Your character has just arrived in a swampy, dim town. As they look around, their gaze is met with shacks and cabins. It smells of rotted wood and wet moss. They duck and step into a tattered tent, illuminated by a series of candles suspended in the air. At the back of the tent, an old hag raises her head, “What brings you to this dingy town? She begins, then pauses to study your face—”Ah, it’s you. I’ve been expecting you. Sit,” she gestures at a cushion, “Tell me your story.”
She's a thin woman, gaunt and ragged like something plucked from an alleway. The flicker of candle-light makes her appear almost wicked, though her voice is bittersweet. "It's not much of one, I'm afraid." The corners of her lips twisted into a smile, the hag staring back. "Nerina Torti, or Tori at your pleasure. I'm headed up towards Urguan for work." A pause, then.
"You don't look like a dwarf."
Nerina laughed, "You've still got sight - No, 'm not. But word is they're lettin' mercenaries ply their craft, and the pay's good. Gonna head up 'n see if the Silver-Spears need another hand, and if not some other company."
"A sellsword - " The crone leaned over, their gaze settling accusingly on her "- Without a sword to sell."
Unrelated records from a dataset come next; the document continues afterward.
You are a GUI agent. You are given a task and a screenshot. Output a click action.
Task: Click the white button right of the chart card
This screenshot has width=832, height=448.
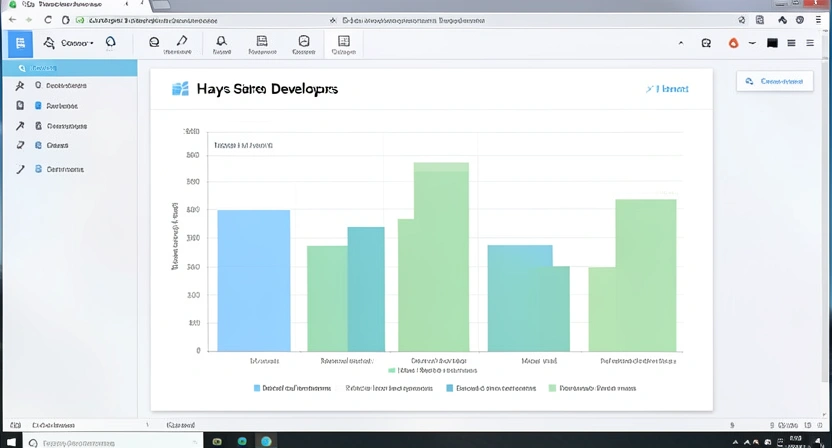(x=774, y=82)
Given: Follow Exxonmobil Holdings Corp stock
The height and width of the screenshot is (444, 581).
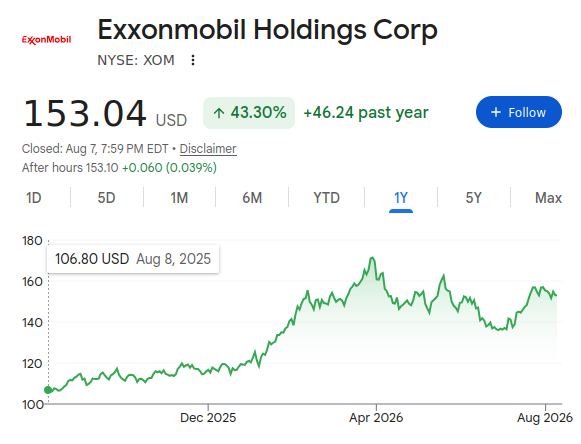Looking at the screenshot, I should pos(519,112).
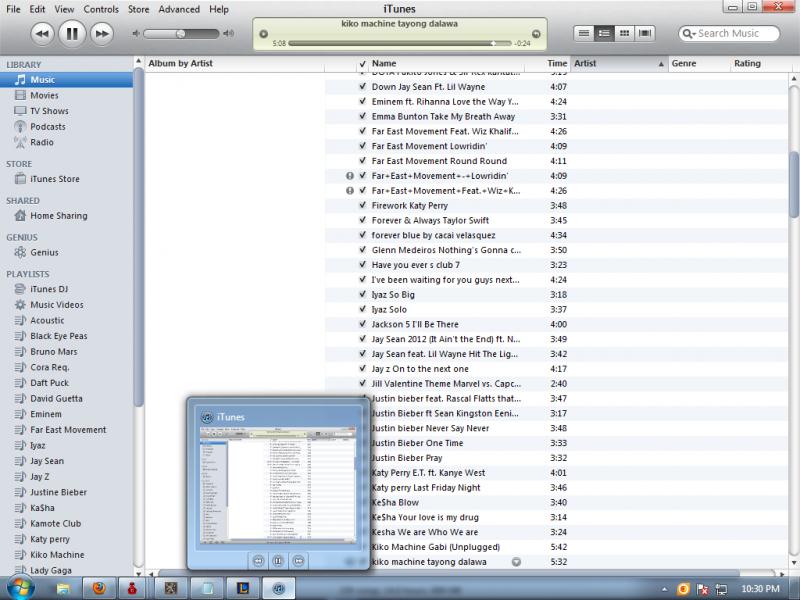This screenshot has width=800, height=600.
Task: Toggle sort direction on the Artist column
Action: 660,63
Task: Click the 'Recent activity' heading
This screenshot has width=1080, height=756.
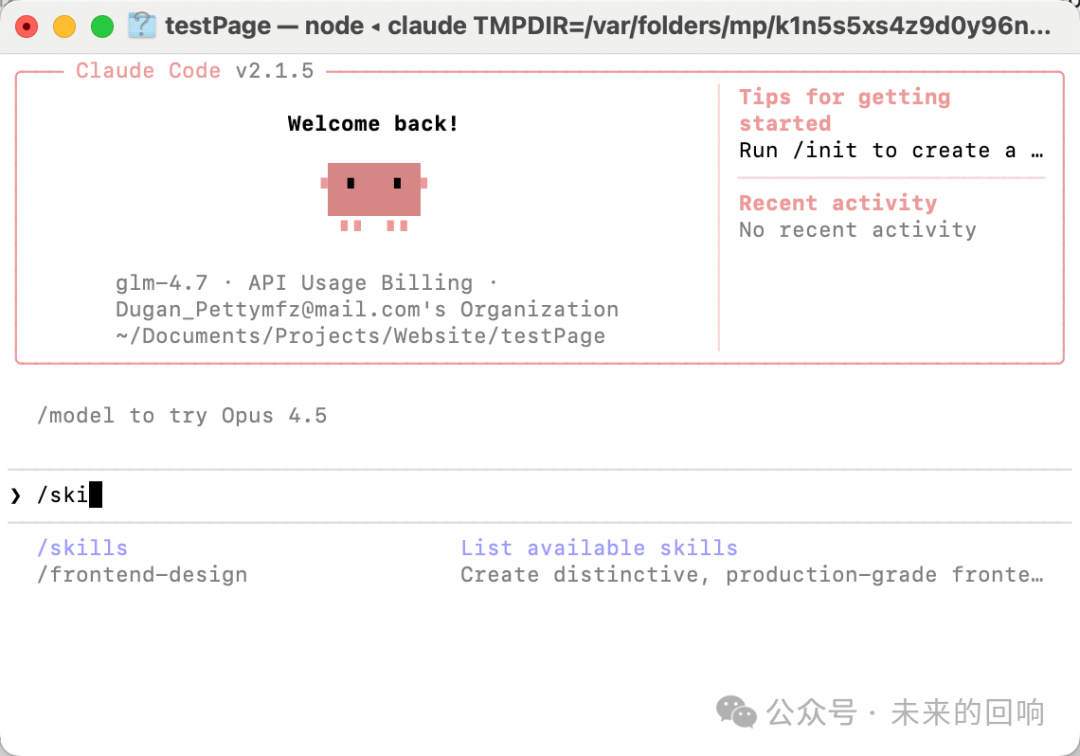Action: click(837, 203)
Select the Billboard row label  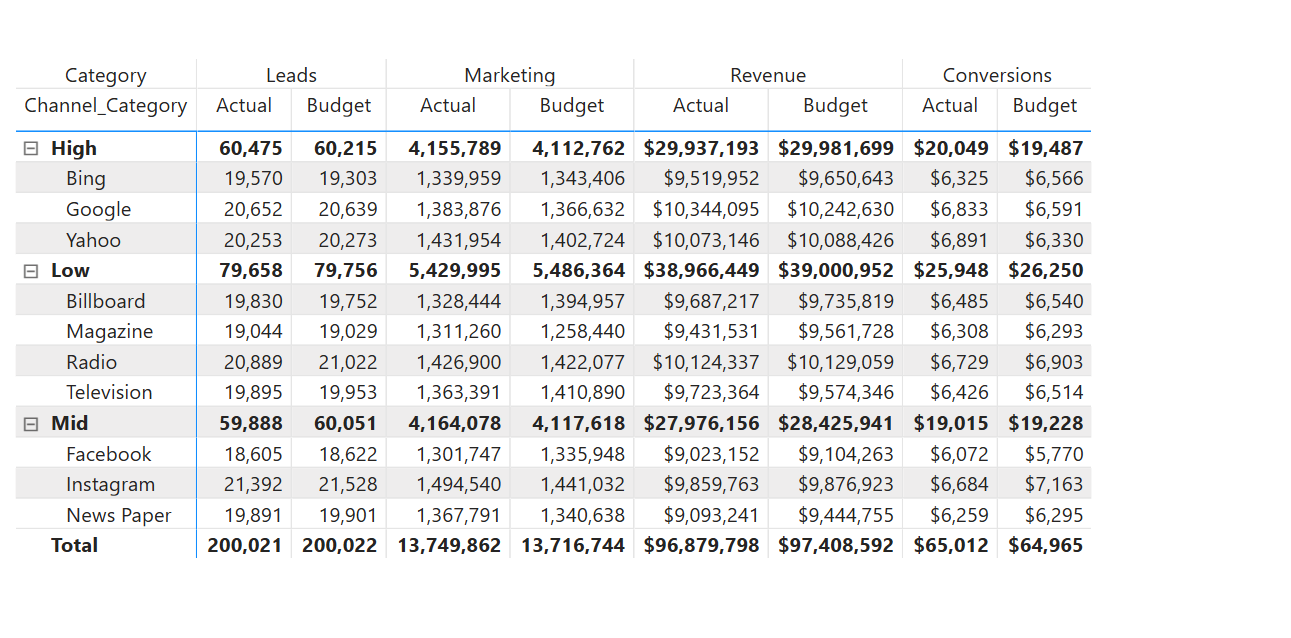[106, 301]
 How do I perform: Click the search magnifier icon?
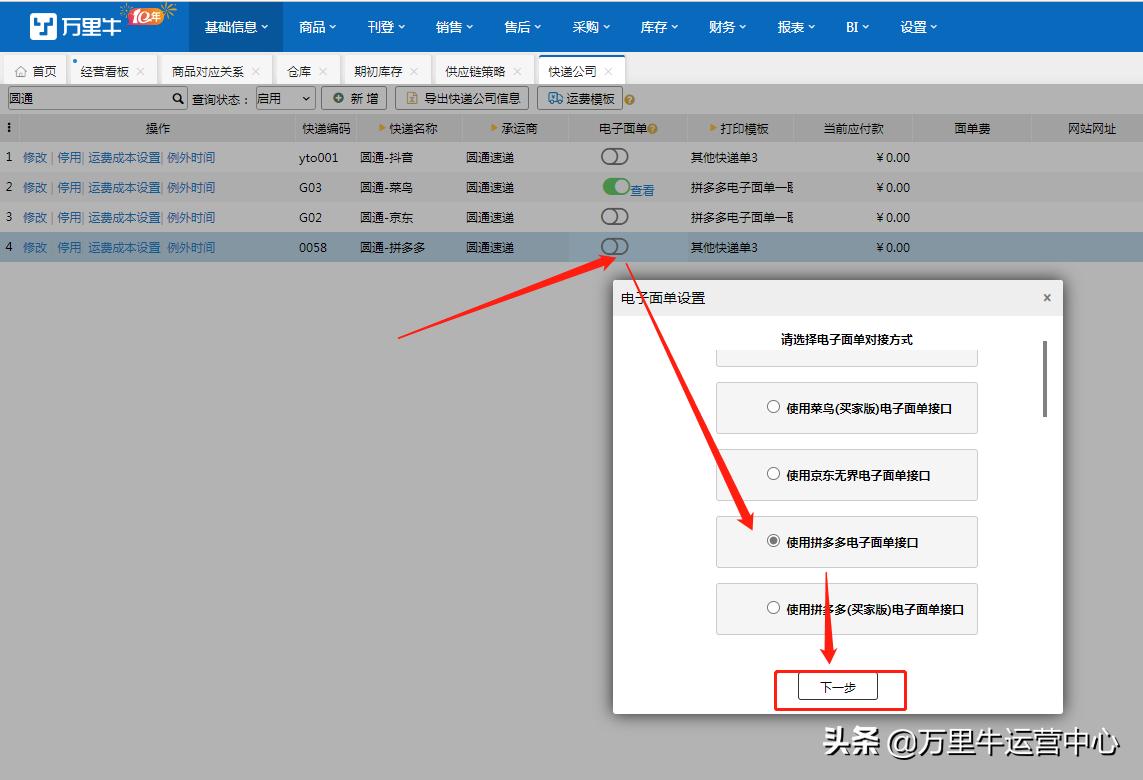pyautogui.click(x=178, y=98)
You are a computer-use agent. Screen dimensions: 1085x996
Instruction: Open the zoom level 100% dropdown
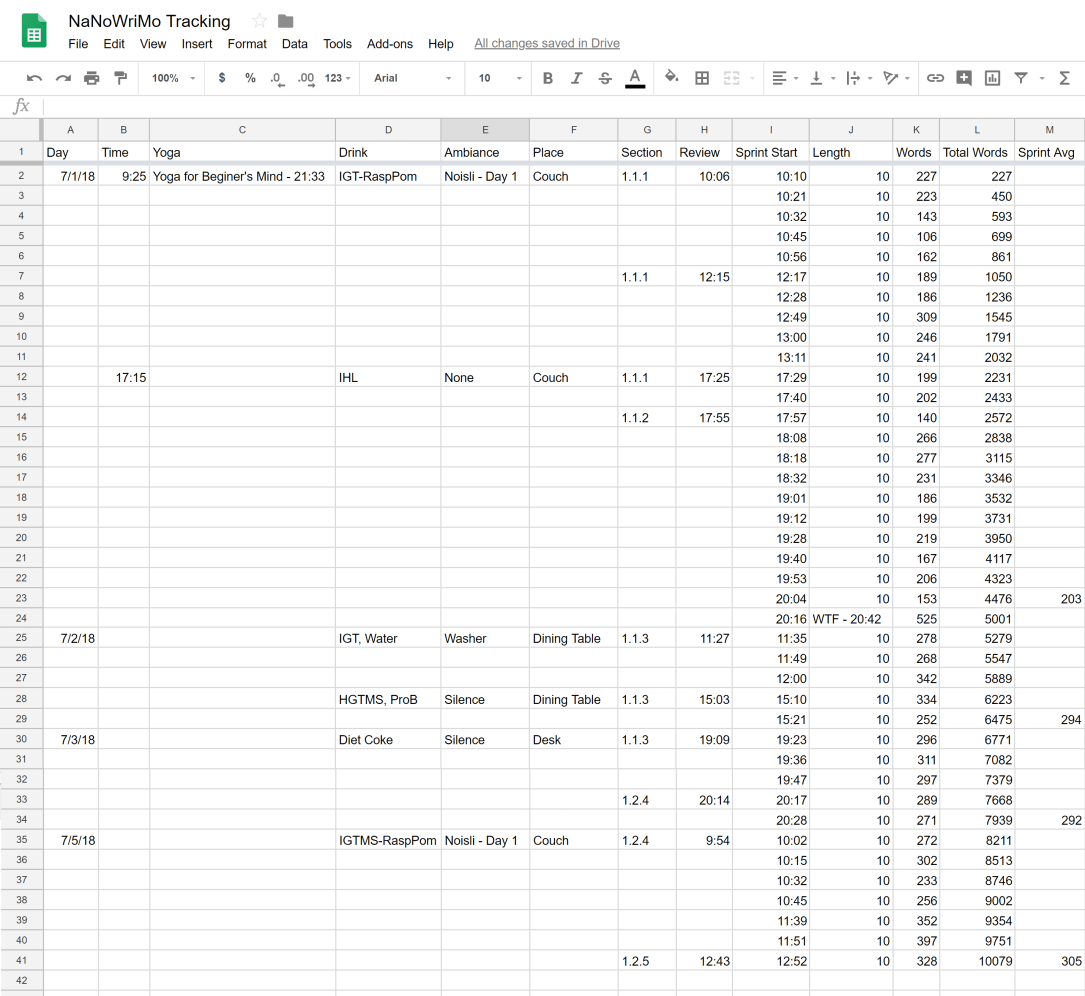pos(174,78)
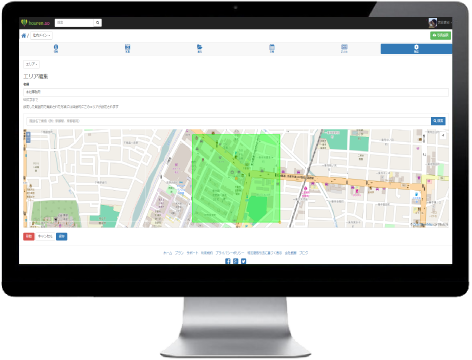Click the Twitter icon in the footer
Image resolution: width=472 pixels, height=360 pixels.
244,261
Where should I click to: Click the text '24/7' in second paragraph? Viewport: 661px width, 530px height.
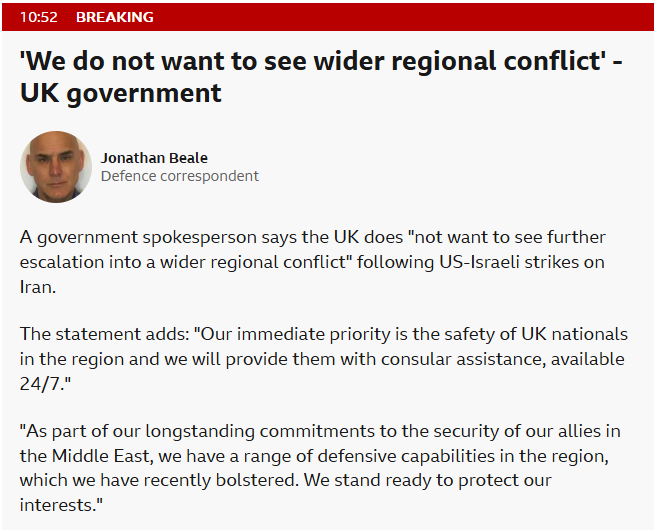point(43,382)
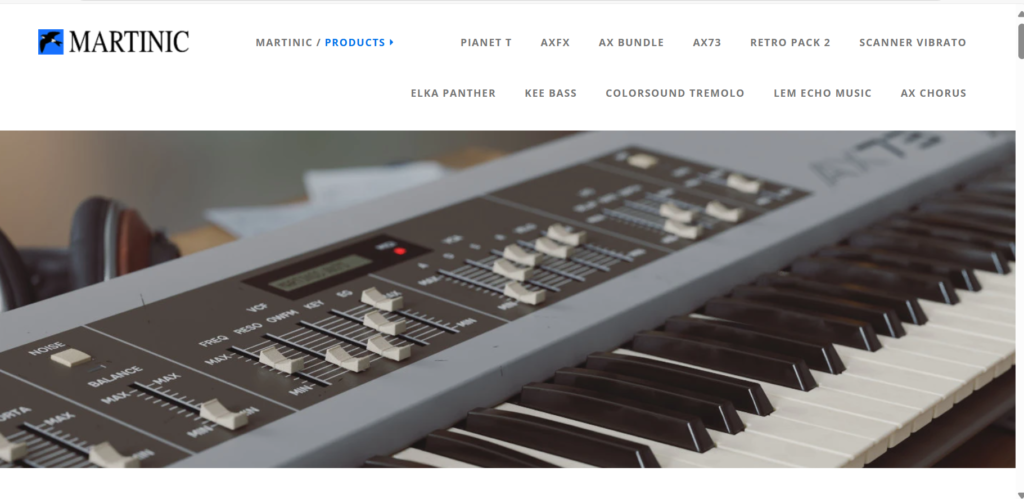Open the Kee Bass product link

[x=551, y=93]
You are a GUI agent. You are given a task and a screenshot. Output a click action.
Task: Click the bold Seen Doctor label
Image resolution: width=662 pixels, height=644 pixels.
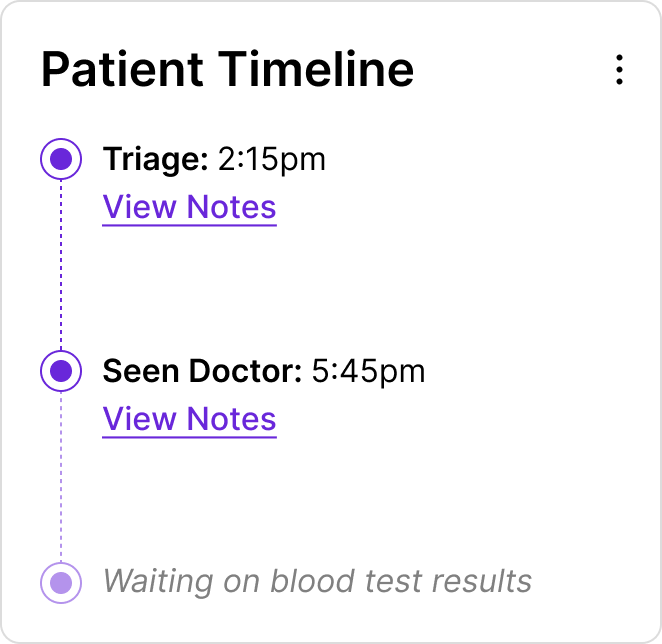(202, 371)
True enough, she had no weapon; just a belt loop where a sheath might've once been. Nerina looked like she'd been stung, "A craftsman's not their tools, but the means to use 'em. I had one, castle-forged, but this year's not been kind and it bought me a few months sleepin' under roofs instead of hedges."
They went on like that for the rest of the night, the crone nagging at her and Nerina handing over her past in pieces. She'd been a thief, a tavern-keep, a sellsword, and a farm-girl at some point or another. The only thing that fixed the tales together was misfortune in them. Now and then triumph'd flash in her gaze as she'd talk of some turn of good luck - A heist where she stole a bag full of silver cutlery, a tavernkeeping job where she was paid handsomely to ignore 'other' dealings - Then her look would fall again as the law's shadow caught up to her tale. Nothing seemed to stick except that her coffers'd run out and then she'd be gone for greener pastures. Set apart from the stories she spun were just a few glimpses into her family. Farmers, she'd mentioned, just a few and living in poverty. Her father she had no love for and her brother had been conscripted in some war or another and hadn't been seen by her since. She had a mother and sister, though she avoided talking about them much other then a desire to see them again.
When the night ended her throat was sore and the crone seemed satisfied with her lot. No doubt when the sun rose the next morning she'd already be outside, marching to another story to share.